The tourist facilities rely on the lists submitted by the Chamber of Tourism and the owners of tourist establishments to the Syrian Fuel company “Sadcop” to get the diesel fuel, however, corruption, smuggling and the black market are adding to the suffering of these establishments the thing that make them have to buy diesel at a very high prices.

The Syrian Fuel Company, that supplies fuel to many establishments including school and government organization and diplomatic missions, has threatened the private sector that supplies diesel to tourist establishments to take punitive procedures against violators and to withdraw their allocated quantities of fuel to de distributed through its channels.
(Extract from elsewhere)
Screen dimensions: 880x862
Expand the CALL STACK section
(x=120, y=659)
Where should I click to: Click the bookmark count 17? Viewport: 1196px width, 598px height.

The Power of Prices and the Weakness of the Souls

The displaced tourism is facing many difficulties in the Damascene countryside, most importantly is the displacement traders who increase the prices day after day which has negatively affected the tourism such as high prices and limited services. The restaurants sector has seen decline also especially in the Rabwa, Hama, Zabadani, Bloudan and Airport road areas, mainly due to the hysterical increase in prices that is justified by the business owners that it is the menu ingredients prices got higher because they are extremely difficult to acquire which resulted in an increase in their prices as well as the increased taxes.

The displaced Syrian having been contributing to the Syrian tourism sector for the last 18 months, their tourism is no longer seasonal unlike the those who come from outside the country, and now they are getting ready for winter tourism despite the fact that many families have commitments in the winter like schools and whatnot, but Sabrin is most likely going to need a pair of skis just like thousands of the displaced if the current situation continues with the approaching snow season in Bloudan.